TASK GOAL — Your task is to reproduce exactly the lines from the one containing "This screenshot has height=819, width=1456." through the last line below, both ends included, and nothing else, with no pictures.

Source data

Content starts

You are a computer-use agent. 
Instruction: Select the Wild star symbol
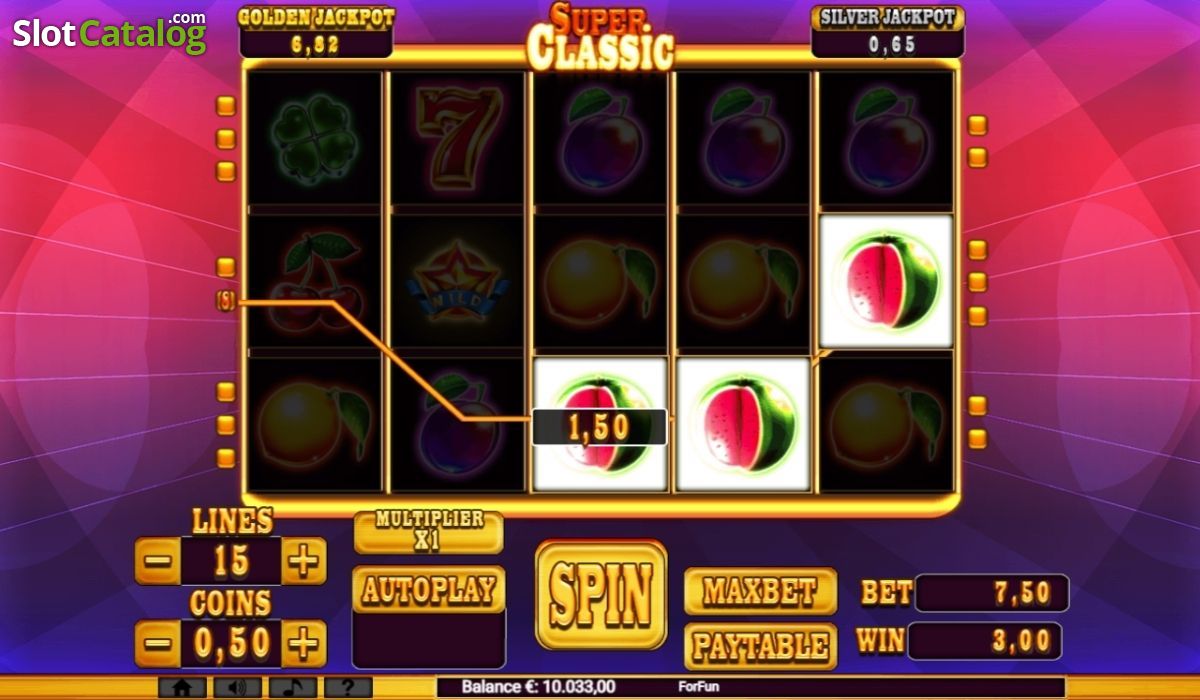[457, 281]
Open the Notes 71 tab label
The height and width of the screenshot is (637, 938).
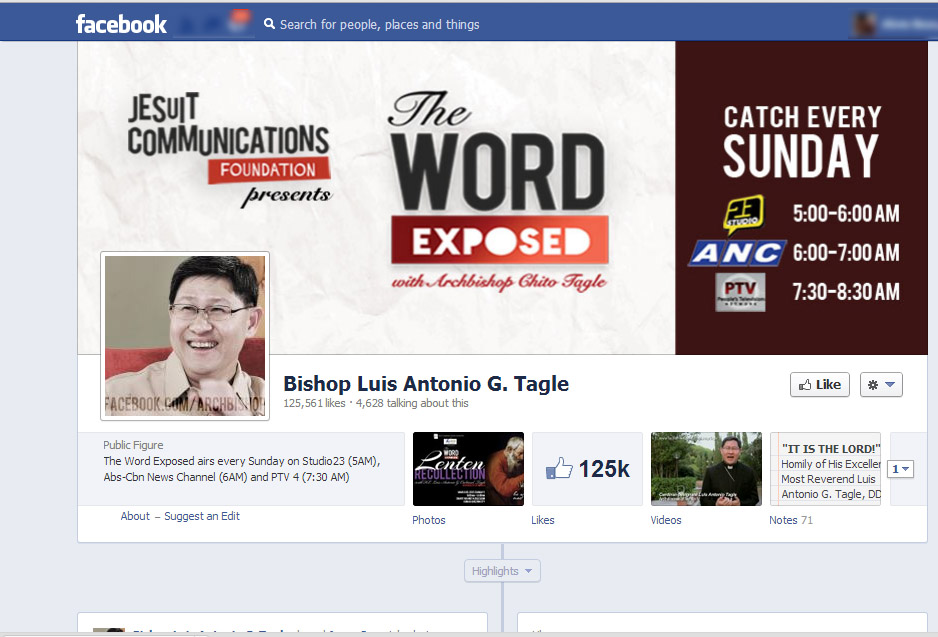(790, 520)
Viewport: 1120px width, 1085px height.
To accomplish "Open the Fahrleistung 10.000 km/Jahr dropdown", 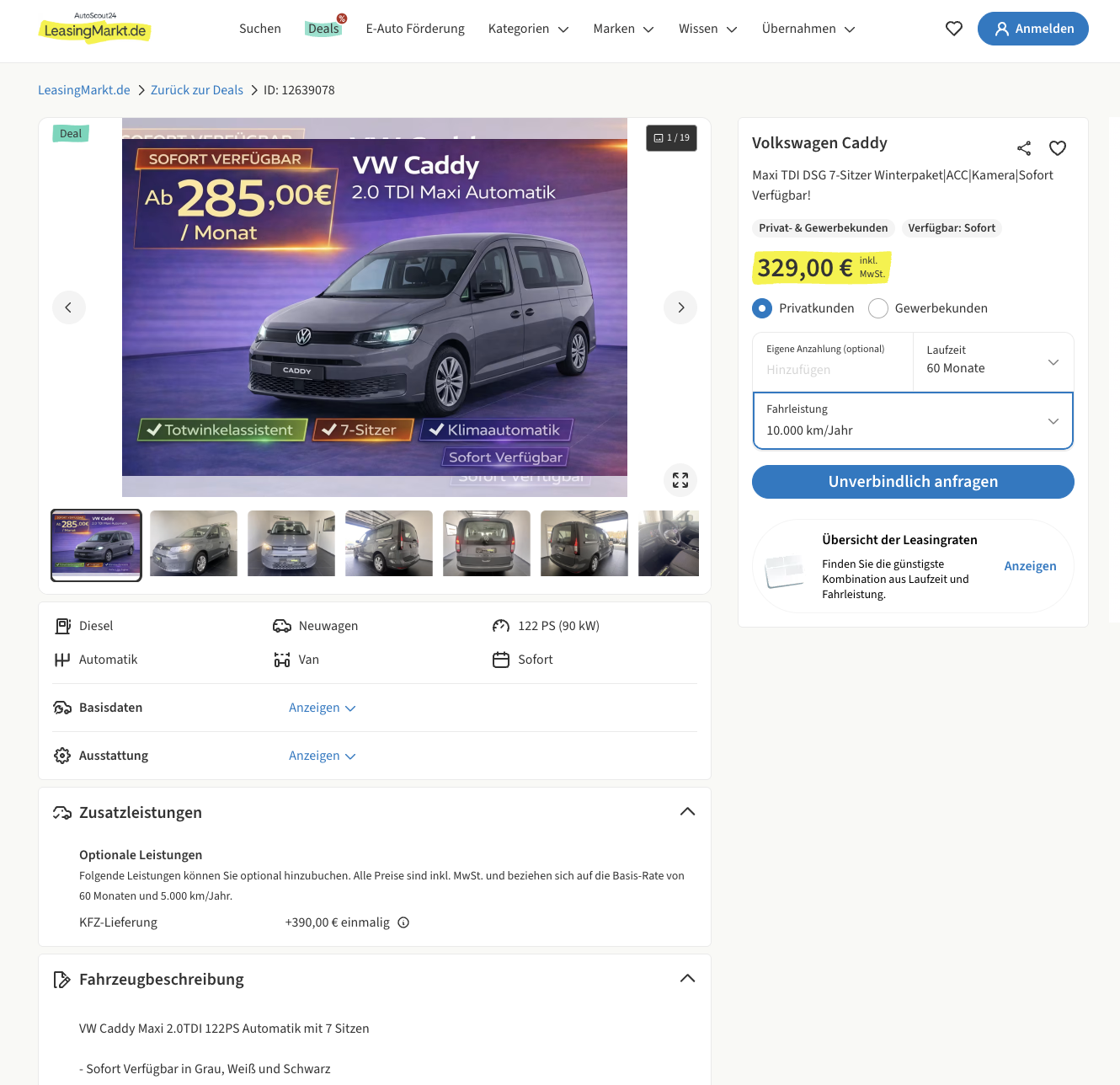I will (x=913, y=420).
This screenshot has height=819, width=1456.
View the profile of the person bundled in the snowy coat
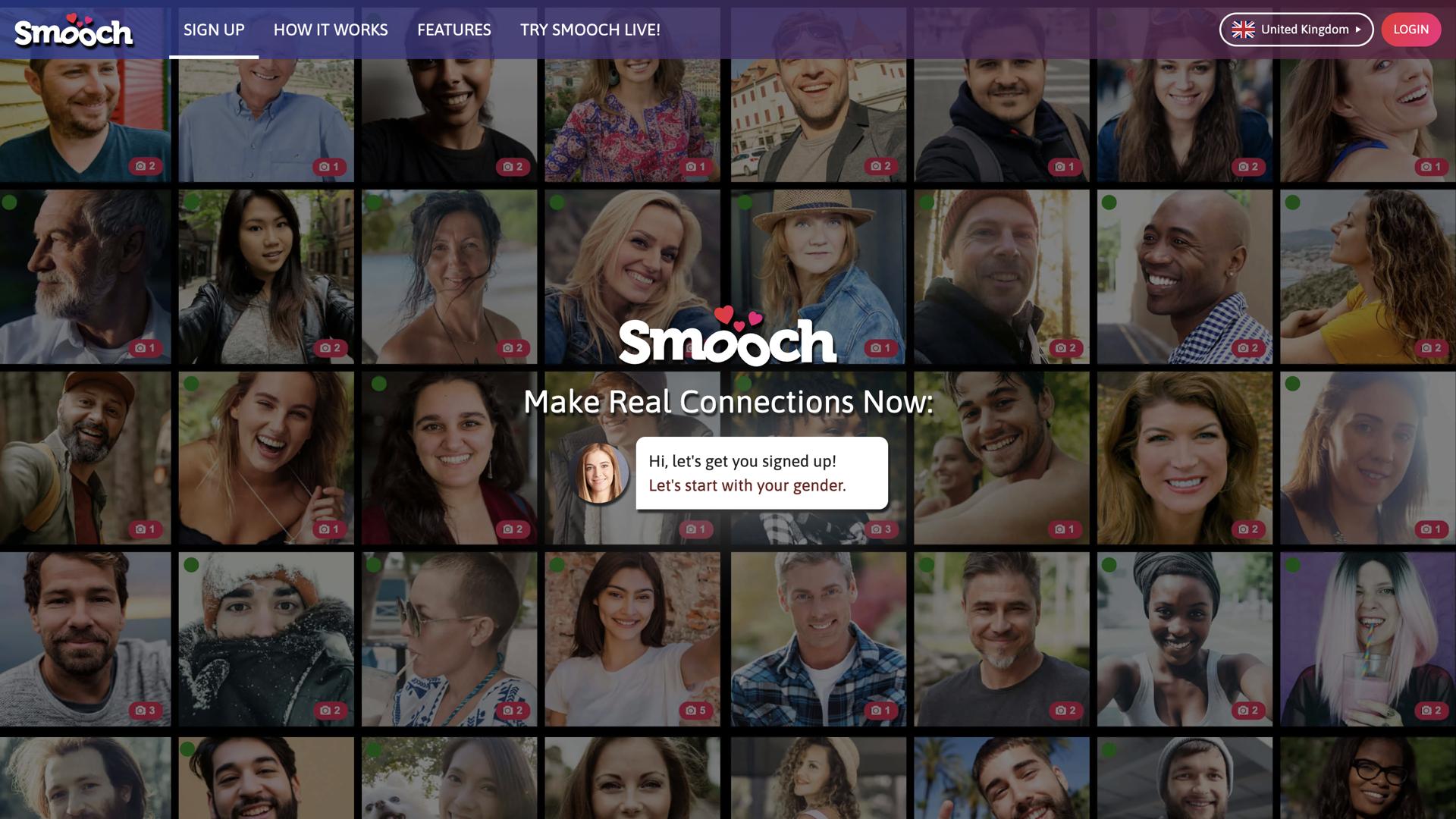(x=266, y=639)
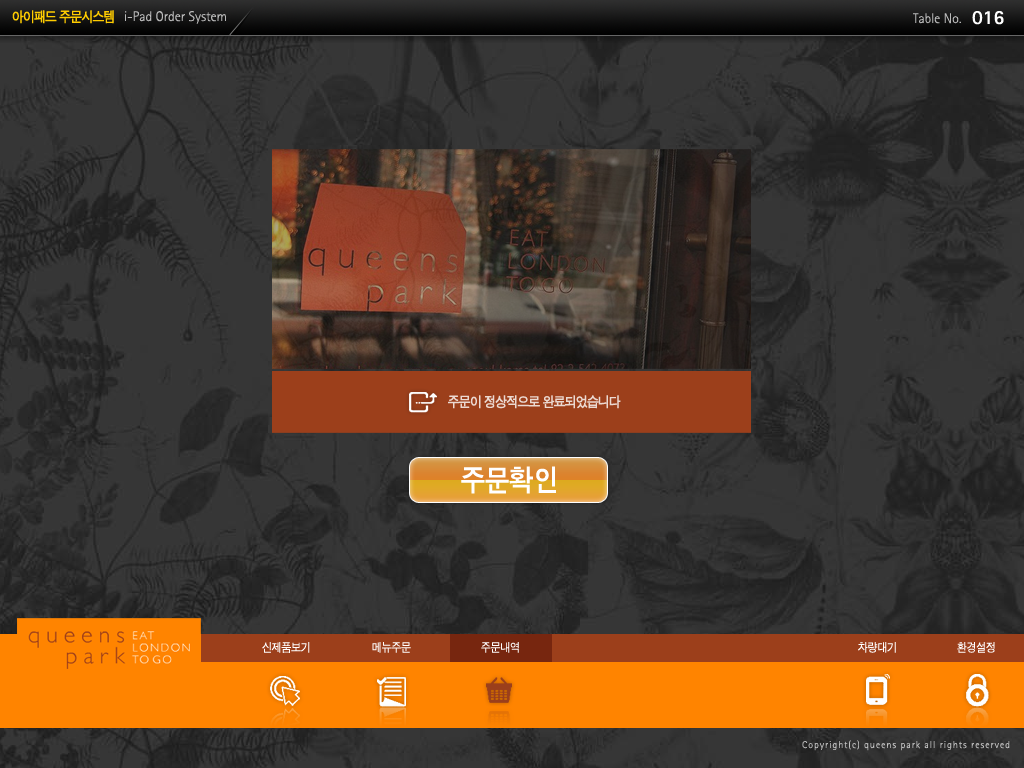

Content ends

ANSWER TO THIS EXERCISE —
This screenshot has height=819, width=1456.
View the profile of the person bundled in the snowy coat
(x=266, y=639)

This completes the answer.